The hostess quickly puts a table setting in front of me, asks after my beverage preference. I notice that Tucker has a bottle of craft beer in front of him. I order—for the first time in, oh sweet Mary Mother of God, six years!—a glass of wine. House Chardonnay. No sense getting fancy. It tastes better to me than any of Charles’s high-priced, overdescribed, fancy-schmancy imported wines. I try not to guzzle it down before my Mediterranean salad arrives. Tucker has the kale soup. I have the frango assado and he has the grilled octopus. We talk about the project in between forkfuls. I nod and agree with much of what he’s saying because, after all, I have no idea how a project of this scope is attacked. If Tucker says strip the antique shingles off and get the roof done first, then, of course, I nod in sage agreement and bring up the state of the nonfunctioning bathroom only as an aside. We agree that there must be some simultaneous inside and outside activity in order to get the place habitable by the time cold weather sets. Habitable. I laugh at that word. I’m living in an uninhabitable house. And that’s just fine.
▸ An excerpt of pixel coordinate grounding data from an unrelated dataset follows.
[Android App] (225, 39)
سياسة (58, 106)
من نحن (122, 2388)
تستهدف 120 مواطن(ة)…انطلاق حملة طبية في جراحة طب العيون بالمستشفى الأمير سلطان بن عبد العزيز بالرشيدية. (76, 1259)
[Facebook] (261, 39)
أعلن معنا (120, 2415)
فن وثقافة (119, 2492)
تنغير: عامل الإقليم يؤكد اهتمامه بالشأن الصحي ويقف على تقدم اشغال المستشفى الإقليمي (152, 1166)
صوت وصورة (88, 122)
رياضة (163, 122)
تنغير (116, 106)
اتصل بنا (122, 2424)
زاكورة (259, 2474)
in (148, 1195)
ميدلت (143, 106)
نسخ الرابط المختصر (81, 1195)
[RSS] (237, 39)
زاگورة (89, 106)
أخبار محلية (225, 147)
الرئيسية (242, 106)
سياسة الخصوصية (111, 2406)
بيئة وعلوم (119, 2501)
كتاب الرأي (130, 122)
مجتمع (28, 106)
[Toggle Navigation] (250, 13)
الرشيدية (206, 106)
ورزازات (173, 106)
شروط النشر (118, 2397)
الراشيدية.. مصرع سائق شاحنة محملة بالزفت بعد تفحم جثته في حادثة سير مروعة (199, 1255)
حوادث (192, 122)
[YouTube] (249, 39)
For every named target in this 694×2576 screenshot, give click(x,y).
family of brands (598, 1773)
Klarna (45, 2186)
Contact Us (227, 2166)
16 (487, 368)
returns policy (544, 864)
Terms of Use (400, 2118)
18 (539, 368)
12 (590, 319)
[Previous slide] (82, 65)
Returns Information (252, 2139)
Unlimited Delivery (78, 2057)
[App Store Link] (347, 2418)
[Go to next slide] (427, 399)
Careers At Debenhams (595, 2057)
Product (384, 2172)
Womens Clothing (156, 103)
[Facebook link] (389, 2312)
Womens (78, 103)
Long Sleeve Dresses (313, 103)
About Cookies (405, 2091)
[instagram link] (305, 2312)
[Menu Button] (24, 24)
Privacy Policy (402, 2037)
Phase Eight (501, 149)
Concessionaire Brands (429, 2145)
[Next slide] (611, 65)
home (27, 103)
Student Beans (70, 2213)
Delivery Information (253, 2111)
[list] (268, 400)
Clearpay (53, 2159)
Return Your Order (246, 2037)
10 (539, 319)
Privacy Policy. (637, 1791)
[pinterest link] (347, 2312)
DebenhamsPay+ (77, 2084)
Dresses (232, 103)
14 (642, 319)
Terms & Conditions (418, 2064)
“I’m curious,” I say, and take another bite of the amazing chicken. “What’s with Dogtown?” Tucker’s business name plus a couple of other Dogtown references have had me looking for wayfinders for a hidden village on this peninsula of villages. A village of dogs, maybe. A place I would feel very much at home.
“Ah, Dogtown. It’s an interesting story.”
“Tell me about it.”
“You have to know a bit about Cape Ann history, how the first settlers came here. Out of fear of pirates and the native population, they settled away from the coast, calling the area ‘The Commons.’ They prospered, and every man—white man, of course—had a field and a woodlot. There were a couple of mills. A nice little village. Then, a couple of generations later, the threats were gone, and the lure of making a ton of real money on the sea had most of the well-to-do gravitating to what is now Gloucester proper. The rich people left, and the poor continued to try to eke out a living on this really rocky, deforested land. All that it was really good for, after the trees were gone, was sheep farming
, and even that was hard because of the bogs.”
“The bogs?”
“Wetlands. Sheep-eaters.” He paused long enough to savor the last of his dinner. “Eventually, the houses deteriorated, and today you can see the cellar holes where they once stood.”
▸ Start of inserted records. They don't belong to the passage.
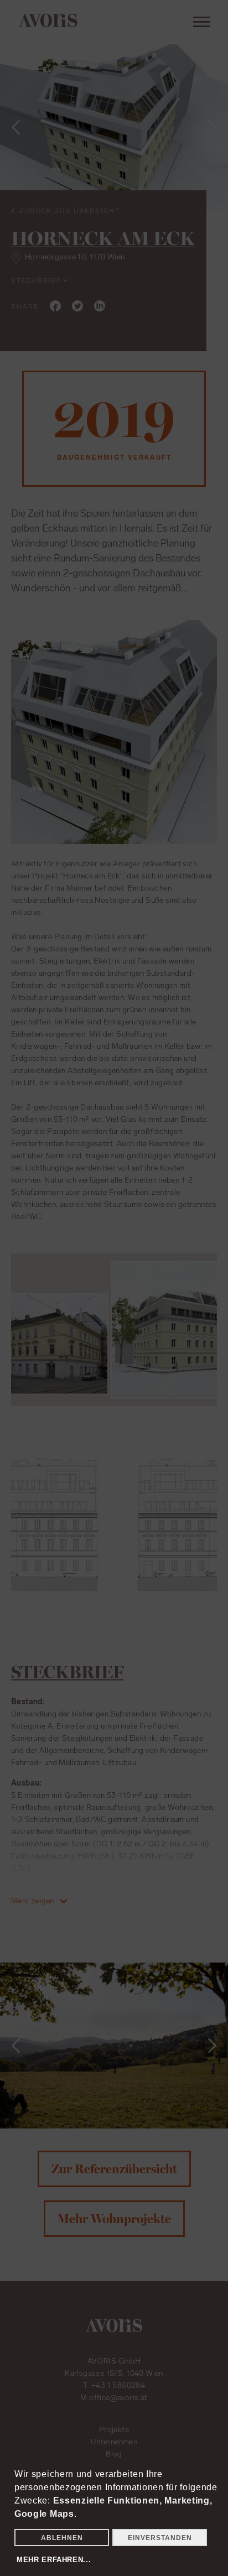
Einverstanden (160, 2538)
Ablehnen (62, 2538)
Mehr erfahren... (54, 2560)
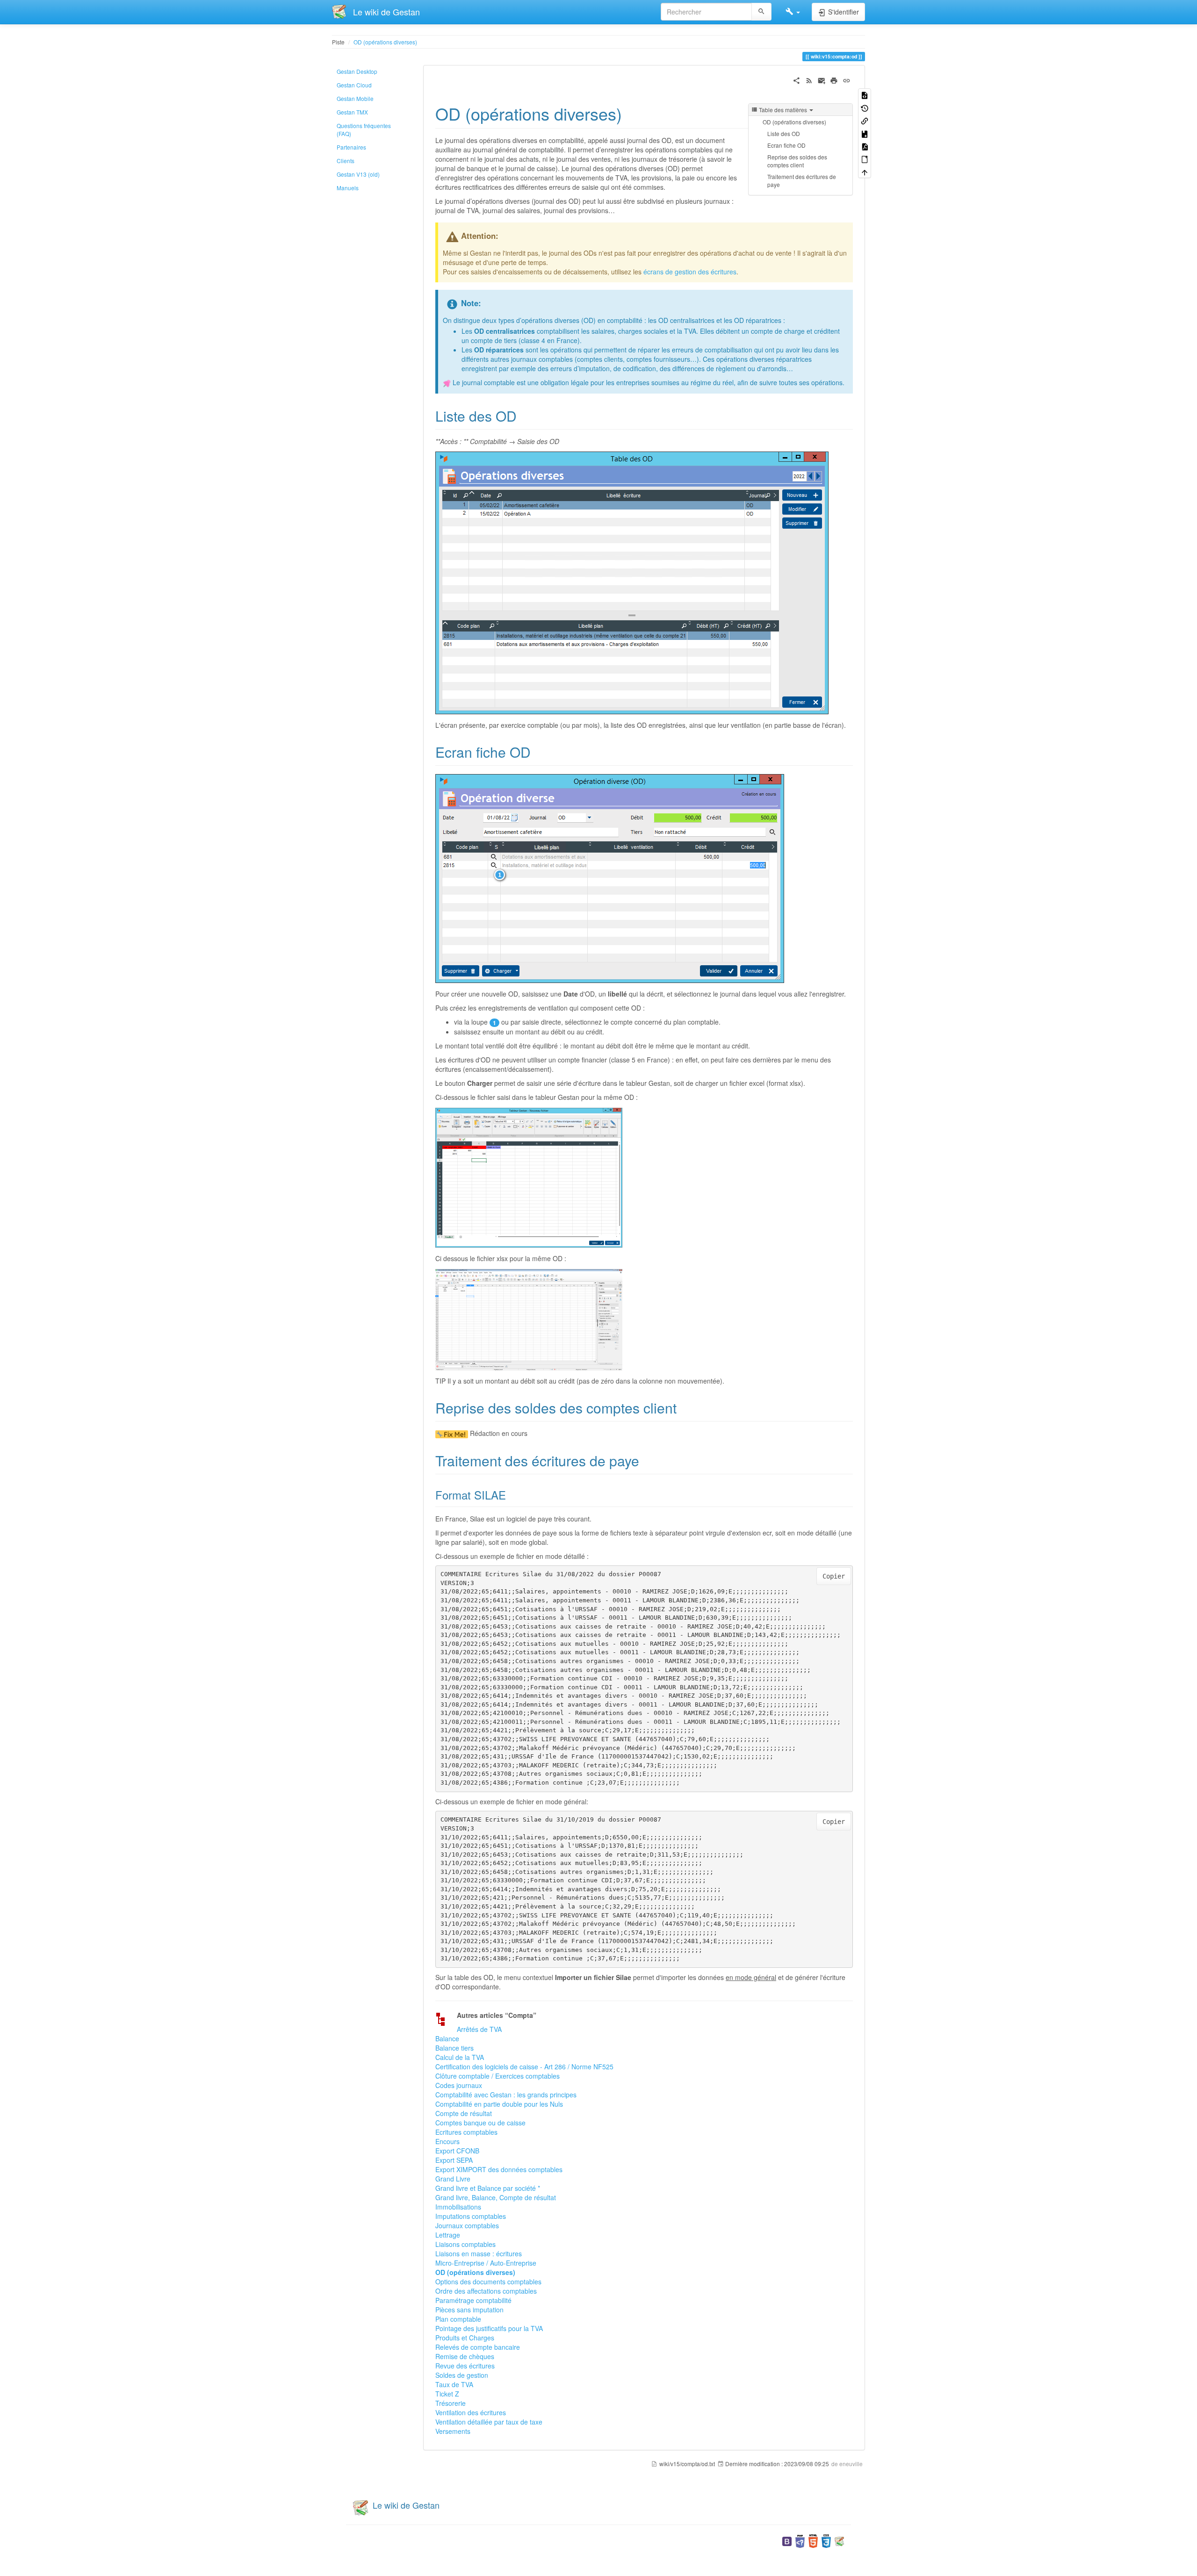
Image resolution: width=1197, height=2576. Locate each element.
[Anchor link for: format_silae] (511, 1494)
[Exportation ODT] (864, 159)
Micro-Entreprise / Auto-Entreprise (485, 2262)
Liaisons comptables (465, 2244)
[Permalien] (847, 79)
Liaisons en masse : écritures (478, 2253)
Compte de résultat (463, 2113)
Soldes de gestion (461, 2375)
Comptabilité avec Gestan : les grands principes (506, 2094)
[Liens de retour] (864, 120)
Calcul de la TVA (459, 2057)
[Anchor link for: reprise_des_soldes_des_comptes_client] (684, 1407)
“But how did that become Dogtown?”
“Well, by the end of the Revolutionary War, pretty much the only people left in the Commons were widows, too poor or too eccentric to live elsewhere. They took in boarders, and the place ended up with an unsavory reputation. Needless to say, the women became known as one of three things: witches, cheats, or prostitutes.”
“And they were called ‘dogs’?”
“No, they kept dogs. The widows became known for keeping dogs as close companions—read familiars—and as protection against, well, probably against the drunken sailors who might prey on them. Some smart-ass probably started calling the place ‘Dogtown’ and it stuck.”
“Where is it?”
“Just outside your door.”
* * *
I saw paw prints again this morning. I was bent from the waist, cold water numbing my skull as I washed my hair. I saw it, and I put my hand down next to it to get its measure. As big as these prints looked, my hand was still larger—just.
Last night, I heard barking. I’m sure of it. Not distant barking, but close by. It woke me from a sound sleep. No, that’s not accurate; a sleep interrupted throughout the night, as most nights, with the taint of bad dreams. I am nearly a month beyond incarceration, and still I dream of boxes and immobility. If I am lucky, I dream of my dogs, Shark and Harry and my unfinished Lulu. I wake wondering how they are, if they are happy. Meghan has begun to slip away from our friendship. She hasn’t called as often, and she responds to my texts with a new brevity. I have to keep in mind that she is now a workingwoman, that her hours are filled in a way that they weren’t when we first met. And she’s kind of dating. Another veteran. I’m happy for her. I don’t take it personally.